Data abstraction is a powerful concept in computer science that allows programmers to treat code as objects. For example, using code to represent cars, chairs, people, and so on. That way, programmers don't have to worry about how code is implemented; they just have to know what it does.

Data abstraction mimics how we think about the world. If you want to drive a car, you don't need to know how the engine was built or what kind of material the tires are made of to do so. You just have to know how to use the car for driving itself, such as how to turn the wheel or press the gas pedal.

A data abstraction consists of two types of functions:

• Constructors: functions that build the abstract data type.
• Selectors: functions that retrieve information from the data type.

Programmers design data abstractions to abstract away how information is stored and calculated such that the end user does not need to know how constructors and selectors are implemented. The nature of abstraction allows whoever uses them to assume that the functions have been written correctly and work as described.

# Trees

One example of data abstraction is with trees.

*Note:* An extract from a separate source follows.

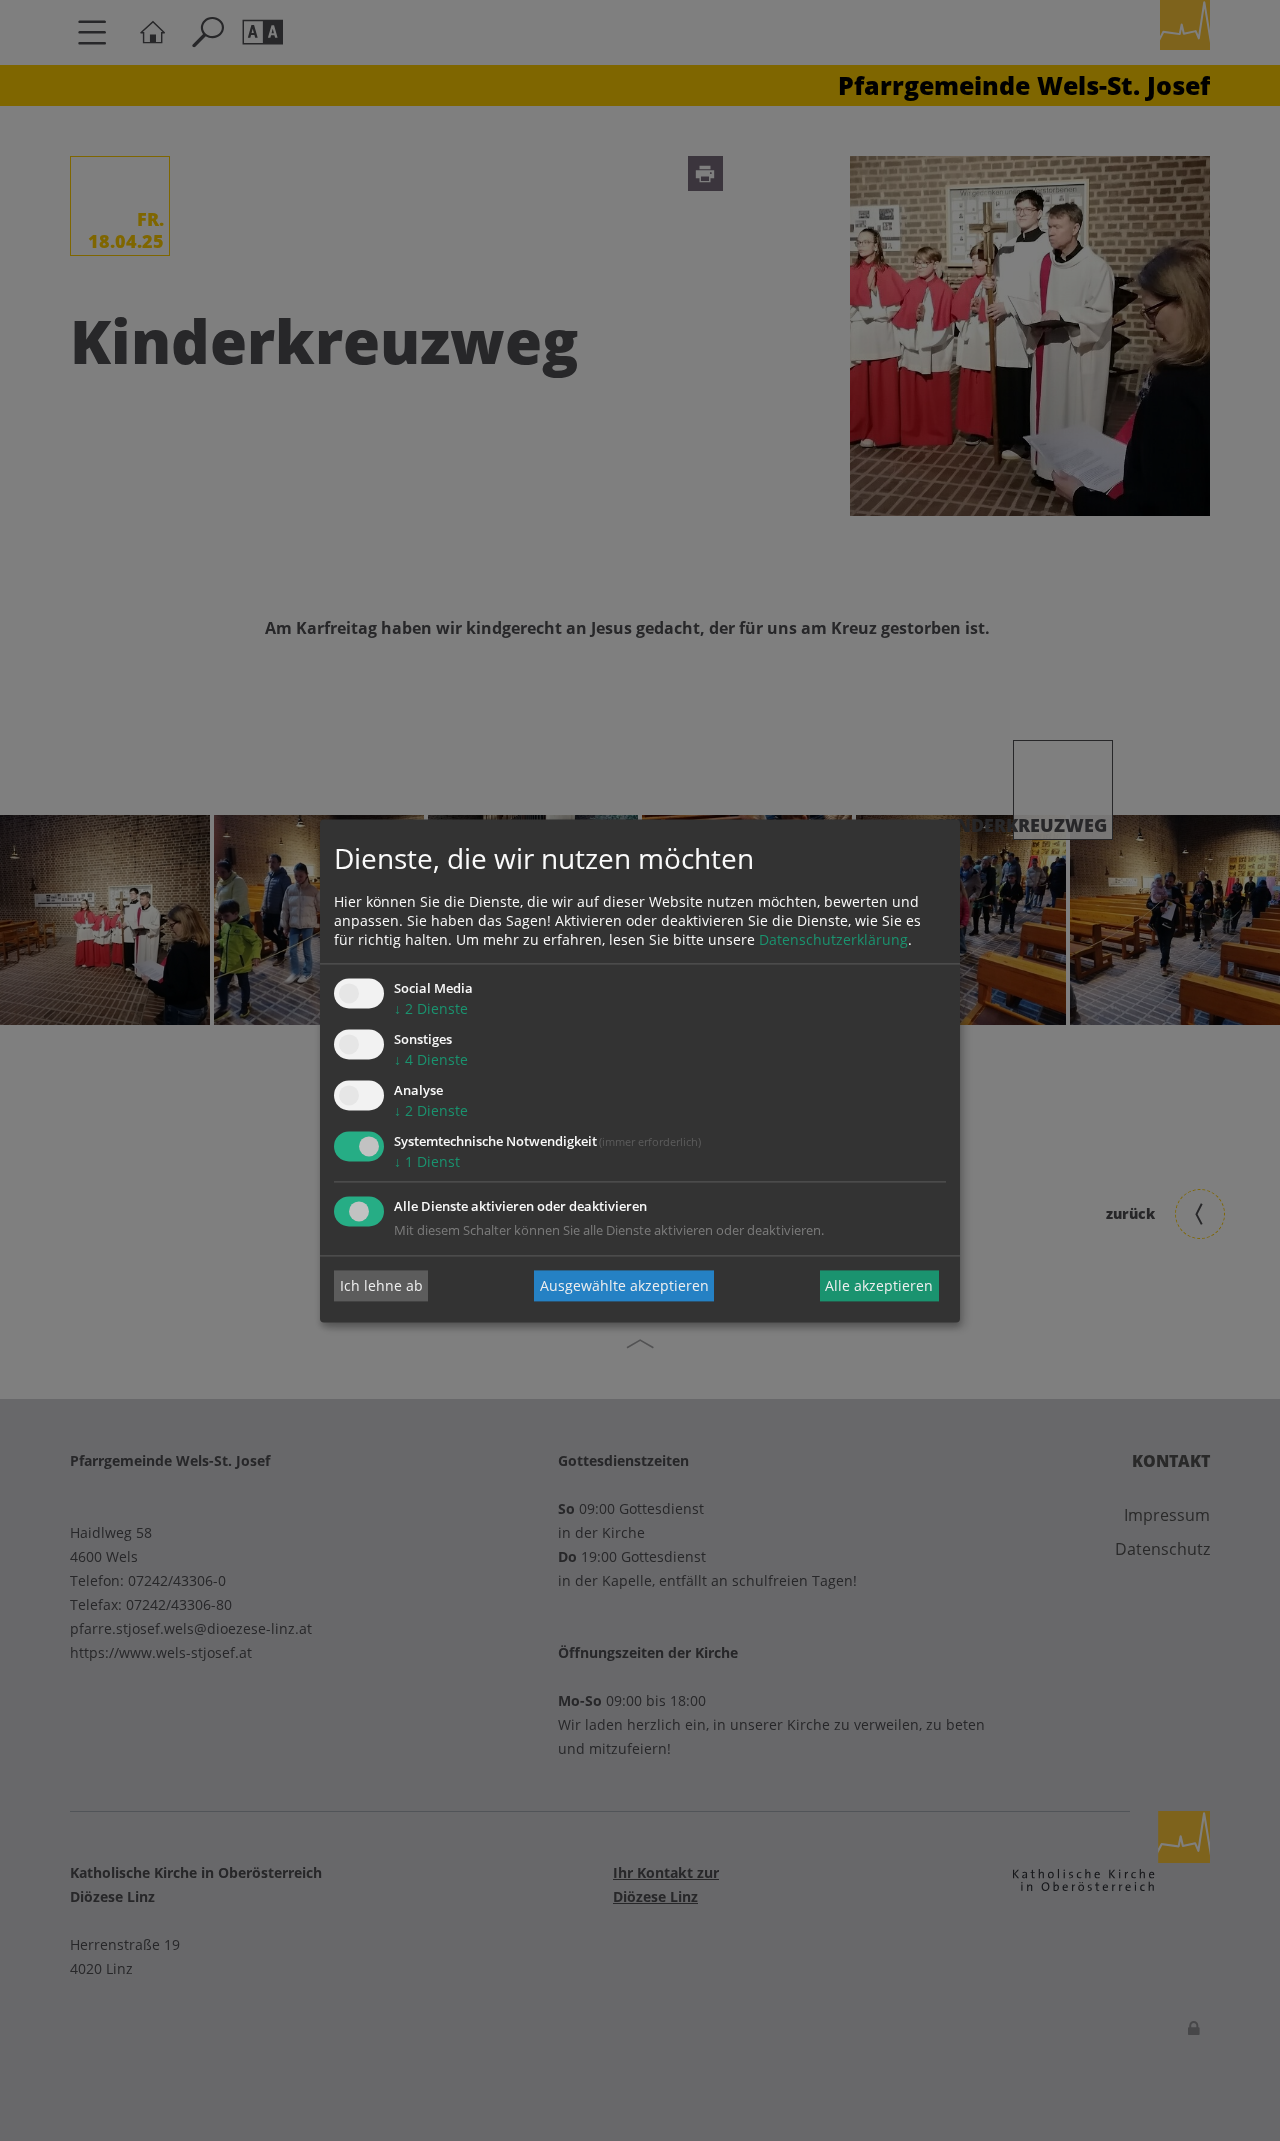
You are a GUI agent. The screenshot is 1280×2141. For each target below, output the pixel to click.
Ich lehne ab (381, 1285)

In computer science, trees are recursive data structures that are widely used in various settings and can be implemented in many ways. The diagram below is an example of a tree. Generally in computer science, you may see trees drawn "upside-down" like so. We say the root is the node where the tree begins to branch out at the top, and the leaves are the nodes where the tree ends at the bottom.

Some terminology regarding trees:

• Parent Node: A node that has at least one branch.
• Child Node: A node that has a parent. A child node can only have one parent.
• Root: The top node of the tree. In our example, this is the `1` node.
• Label: The value at a node. In our example, every node's label is an integer.
• Leaf: A node that has no branches. In our example, the `4`, `5`, `6`, `2` nodes are leaves.
• Branch: A subtree of the root. Trees have branches, which are trees themselves: this is why trees are recursive data structures.
• Depth: How far away a node is from the root. We define this as the number of edges between the root to the node. As there are no edges between the root and itself, the root has depth 0. In our example, the `3` node has depth 1 and the `4` node has depth 2.
• Height: The depth of the lowest (furthest from the root) leaf. In our example, the `4`, `5`, and `6` nodes are all the lowest leaves with depth 2. Thus, the entire tree has height 2.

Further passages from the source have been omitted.